DETALLES DE LA TAREA: ¿Puedes transcribir del texto sobre la idealización de las víctimas todo lo que va desde "Hay un tema" hasta "dormir en paz."?

11 de outubro de 2018 Miguel Gutiérrez-Peláez

 
Hay un tema políticamente incorrecto que siempre genera malestar en los debates académicos, el cual implica proponer una desidealización de la persona que adquiere la nominación de víctima. Hemos podido constatar los efectos paradójicos de esa idealización: por un lado, se alega públicamente que las víctimas, al haber sido objeto de las más terribles vejaciones, podrían pedirlo todo. El Estado, como ese Otro que falló en su accionar, tendría que dar todo aquello que se le pide. Pero, por el otro lado, hay un malestar hacia la víctima del que no se habla públicamente: se les pide dar a cambio de las reparaciones estatales, precisamente, su silencio. Calladas las víctimas con las indemnizaciones del Estado, la sociedad salda sus culpas y puede dormir en paz.

Del lado de las propias víctimas, constatamos también los efectos de esa idealización. Se les exige una altura ética que no se le pide al ciudadano común; cualquier inclinación pulsional que vaya a contramano de ello es repudiada severamente tanto por la sociedad como por la víctima misma. En la clínica se observan las dos caras de ello. Por un lado, las consecuencias nefastas de la estigmatización, cuando el clínico tiene una idea prefigurada de lo que es una víctima y cree saber de antemano lo que va a encontrar allí. Por el otro, las consecuencias sobre la propia víctima cuando se identifica con ese ideal y censura sus propios pensamientos que vayan a contramano de ese ideal. Cuando ofrecemos espacios de escucha donde el sujeto puede encontrar que puede hablar también de lo incorrecto, corroboramos el alivio que produce.

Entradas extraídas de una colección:
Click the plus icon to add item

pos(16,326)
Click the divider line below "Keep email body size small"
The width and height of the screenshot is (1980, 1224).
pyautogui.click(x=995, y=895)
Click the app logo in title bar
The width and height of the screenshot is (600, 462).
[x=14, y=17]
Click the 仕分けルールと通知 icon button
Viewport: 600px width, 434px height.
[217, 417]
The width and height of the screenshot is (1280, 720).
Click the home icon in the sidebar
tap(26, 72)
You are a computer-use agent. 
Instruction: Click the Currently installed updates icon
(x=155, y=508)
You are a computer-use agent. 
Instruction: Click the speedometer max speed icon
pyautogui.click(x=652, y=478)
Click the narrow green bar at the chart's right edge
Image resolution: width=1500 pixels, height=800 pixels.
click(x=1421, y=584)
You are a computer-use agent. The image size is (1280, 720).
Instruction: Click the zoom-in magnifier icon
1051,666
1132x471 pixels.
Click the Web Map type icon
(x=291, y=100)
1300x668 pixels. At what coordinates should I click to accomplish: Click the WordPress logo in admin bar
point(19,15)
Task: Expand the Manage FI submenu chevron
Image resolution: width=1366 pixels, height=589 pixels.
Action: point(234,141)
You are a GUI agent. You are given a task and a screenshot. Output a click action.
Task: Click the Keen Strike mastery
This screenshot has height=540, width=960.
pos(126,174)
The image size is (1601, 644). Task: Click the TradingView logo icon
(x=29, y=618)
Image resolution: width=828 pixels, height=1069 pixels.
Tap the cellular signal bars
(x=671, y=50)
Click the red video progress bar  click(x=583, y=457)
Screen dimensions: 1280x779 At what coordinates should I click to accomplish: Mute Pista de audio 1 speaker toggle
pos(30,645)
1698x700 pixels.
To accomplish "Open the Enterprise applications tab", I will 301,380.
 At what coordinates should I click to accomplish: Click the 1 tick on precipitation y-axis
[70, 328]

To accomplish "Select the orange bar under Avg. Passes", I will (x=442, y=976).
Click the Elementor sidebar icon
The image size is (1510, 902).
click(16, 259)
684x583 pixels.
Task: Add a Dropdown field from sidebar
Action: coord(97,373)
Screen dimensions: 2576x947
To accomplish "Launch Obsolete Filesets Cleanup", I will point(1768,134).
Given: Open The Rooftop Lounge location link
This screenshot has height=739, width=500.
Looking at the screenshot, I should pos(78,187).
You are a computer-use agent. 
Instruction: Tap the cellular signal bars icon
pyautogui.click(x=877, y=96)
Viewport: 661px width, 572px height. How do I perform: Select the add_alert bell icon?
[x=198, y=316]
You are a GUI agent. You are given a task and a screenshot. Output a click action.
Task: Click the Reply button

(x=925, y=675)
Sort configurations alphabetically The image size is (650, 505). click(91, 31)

RESPUESTA ESCRITA:
Hay un tema políticamente incorrecto que siempre genera malestar en los debates académicos, el cual implica proponer una desidealización de la persona que adquiere la nominación de víctima. Hemos podido constatar los efectos paradójicos de esa idealización: por un lado, se alega públicamente que las víctimas, al haber sido objeto de las más terribles vejaciones, podrían pedirlo todo. El Estado, como ese Otro que falló en su accionar, tendría que dar todo aquello que se le pide. Pero, por el otro lado, hay un malestar hacia la víctima del que no se habla públicamente: se les pide dar a cambio de las reparaciones estatales, precisamente, su silencio. Calladas las víctimas con las indemnizaciones del Estado, la sociedad salda sus culpas y puede dormir en paz.